··· RECORDS PROVIDED

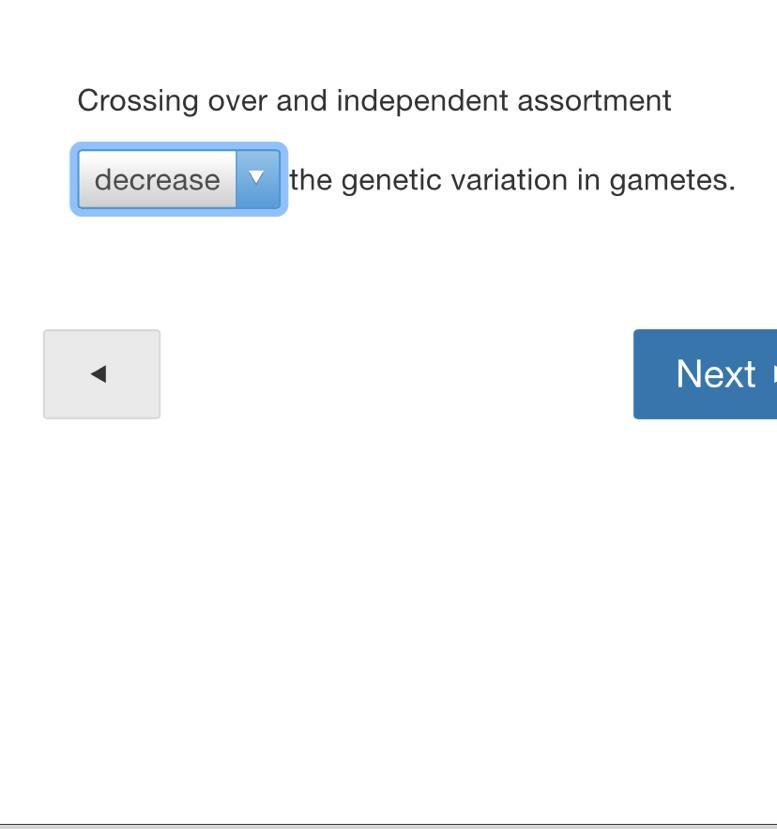This screenshot has width=777, height=829.
Task: Click the text 'the genetic variation in gametes.'
Action: (x=512, y=180)
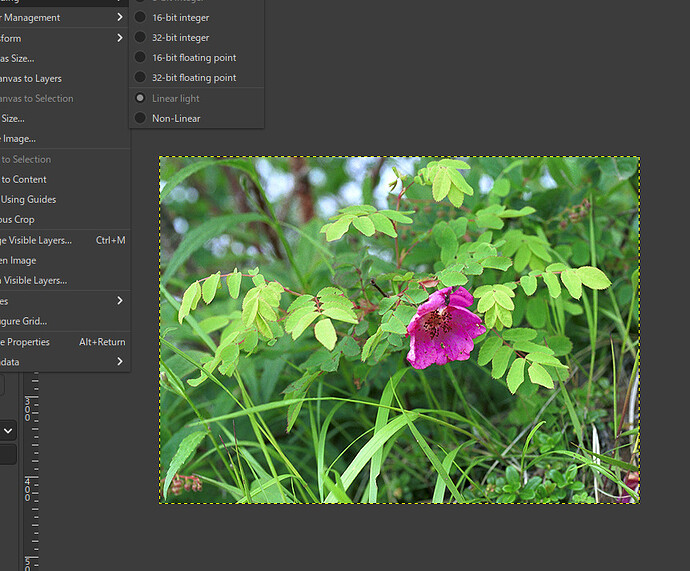Select Crop to Content
The height and width of the screenshot is (571, 690).
24,179
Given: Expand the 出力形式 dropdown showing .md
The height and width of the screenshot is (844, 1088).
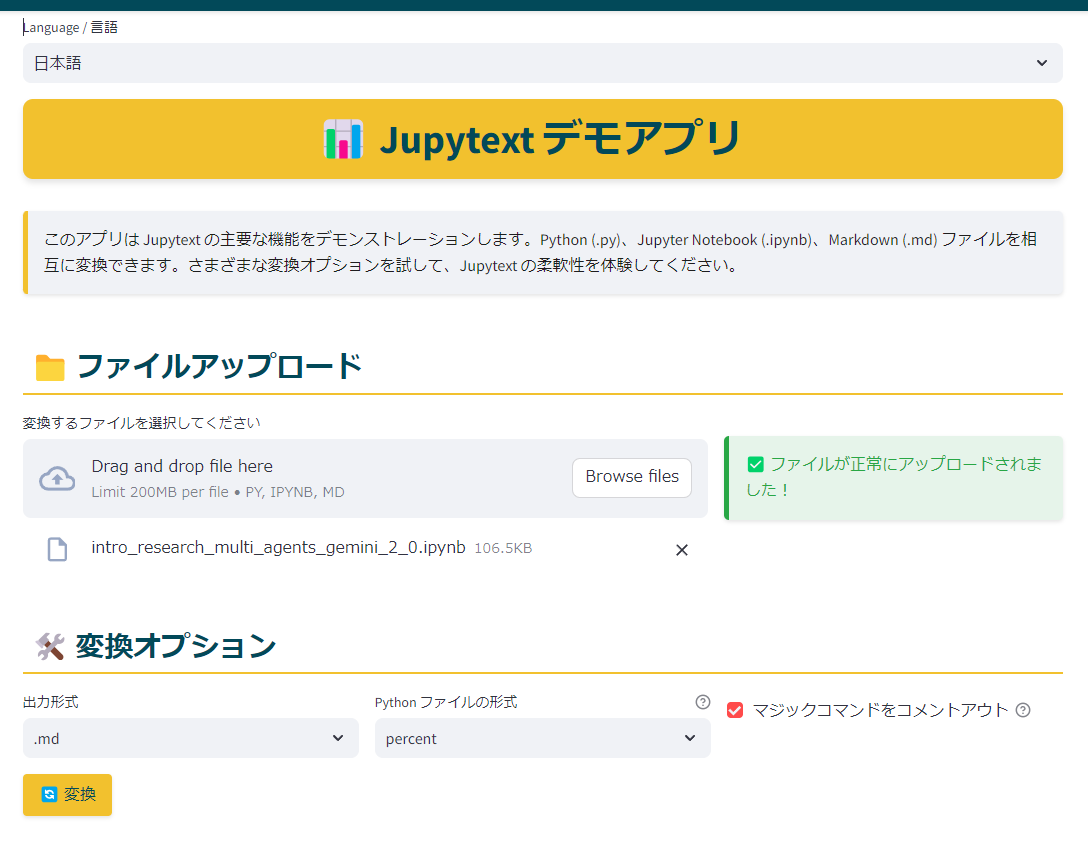Looking at the screenshot, I should [x=190, y=738].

······

**TASK PROMPT:** Rewrite the lines of the items above as a numbered list, omitting blank lines and leaving out the pictures.

**RESPONSE:**
1. This screenshot has width=777, height=829.
2. Task: Click the text 'the genetic variation in gametes.'
3. Action: (x=512, y=180)
4. Select Crop to Content
5. The height and width of the screenshot is (571, 690).
6. 24,179
7. Given: Expand the 出力形式 dropdown showing .md
8. The height and width of the screenshot is (844, 1088).
9. Looking at the screenshot, I should [x=190, y=738].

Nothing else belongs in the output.